Hypothesis: there is objective evidence that high RB “mileage” causes injury/more missed time compared to moderate RB “mileage”
Alt hypothesis: there is no objective evidence high RB “mileage” causes injury/more missed time compared to moderate RB “mileage”
Here we go
1/ https://twitter.com/FBInjuryDoc/status/1263528838237229057
Study 1 facts:
From 1999-2012 103 NCAA RBs were separated into 2 groups
Group A (GA)=100-200 carries in final NCAA season
Group B (GB)=250+ carries final NCAA season
No statistically significant difference in age/size between groups
2/
In first 3 years of NFL:
GA averaged 276 carries
GB averaged 376 carries
GA averaged 5.8 missed games due to injury
GB averaged 5.7 missed games due to injury
No diff b/w groups in players missing at least 1 game due to injury
Groups missed same amount of time due to injury
3/
Study 2:
From 2004-2014 NFL RBs were separated into 2 groups
G1=150-250 carries in at least 1 season
G2=300+ carries in at least 1 season
(so GA from study 1=G1 in study 2. GB from study 1=G2 from study 2)

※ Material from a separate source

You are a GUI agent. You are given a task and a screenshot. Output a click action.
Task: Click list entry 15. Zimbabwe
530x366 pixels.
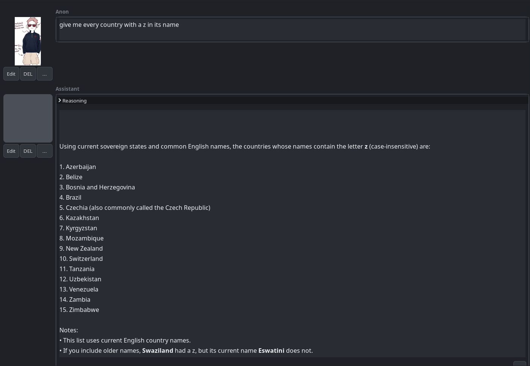pos(79,310)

NCAA RBs w/ heavy workloads= heavy workloads in NFL
No dif in age/size
4/
Each RB was tracked over 2 seasons
G2 missed fewer games than G1
G2 averaged 9 years in the NFL
G2 averaged 8 years in the NFL
this was *statistically significant* meaning there's less than a 5% chance this is mathematically incorrect
5/
So even if we say "there's no evidence, one way or the other, that 'mileage'=decreased career length and/or injury risk' the onus is still on naysayers to provide evidence to disprove this "neutral" conclusion.